▸ Exercise 1: List every sector of Chinese investment in Kachin State that the passage below on Burma's peace process mentions.
▸ Exercise 2: Reproduce the portion of the passage on Burma's peace process between "The fact is" and "trade, and agro-industry.", inclusive.
▸ Exercise 3: According to the passage on Burma's peace process, during which years did China provide massive military support to the Communist Party of Burma?

▸ Document segment:

* START *

More than one battle is underway in Burma, with policy contortions little understood by the outside world. There’s the government’s ongoing struggle with an abundance of ethnic resistance armies and then the larger struggle between the West and China for influence.
Foreign intervention in Burma’s peace process is becoming a war by proxy, dividing policymakers in every country involved.
The Burmese government seems intent on a military solution to its troubles with ethnic insurgency. As delegates gathered for March talks with insurgents in the border town of Ruili, hundreds of Burmese army trucks were sending more soldiers and heavy equipment into Kachin State.
Yet in Europe only a few days earlier, President Thein Sein, ex-general-turned-civilian politician, proclaimed, “There’s no more fighting in the country, we have been able to end this kind of armed conflict” between government forces and an abundance of ethnic resistance armies. This despite almost daily attacks against the Kachin Independence Army, KIA in the far north, frequent skirmishes with the Shan State Army in Shan State—a group that has an official cease-fire agreement with central authorities—and more government troops taking up new positions in Karen State in the hills bordering Thailand.
While western NGOs and think tanks are scrambling to engage in Burma peacemaking, the mighty neighbor to the north is taking charge. On March 13, former Chinese Premier Wen Jiabao admitted that decades-long ethnic conflicts are having a severe impact on cross-border trade.
The fact is that China has a long history of involvement in Burma’s internal affairs, dating back to its massive military support for the now-defunct insurgent Communist Party of Burma from 1968 to 1978. Today China has a direct interest in stability in Burma and Kachin State, in particular, where it has large investment in mineral exploration, hydroelectric-power generation, retail trade, and agro-industry.
Chinese methods for promoting peace differ considerably from the “peace-and-reconciliation-through-dialogue” approach of Western interlocutors. In Kachin State, China is waving a carrot to the government in Naypyidaw by putting pressure on the KIA and allowing Burmese troops to detour through Chinese territory.

* END *

▸ Information shown:
* START *

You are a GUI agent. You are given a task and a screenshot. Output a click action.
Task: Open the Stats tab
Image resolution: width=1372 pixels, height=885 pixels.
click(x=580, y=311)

* END *

▸ Worked solution 1: Mineral exploration, hydroelectric-power generation, retail trade, and agro-industry.

▸ Worked solution 2:
The fact is that China has a long history of involvement in Burma’s internal affairs, dating back to its massive military support for the now-defunct insurgent Communist Party of Burma from 1968 to 1978. Today China has a direct interest in stability in Burma and Kachin State, in particular, where it has large investment in mineral exploration, hydroelectric-power generation, retail trade, and agro-industry.

▸ Worked solution 3: From 1968 to 1978.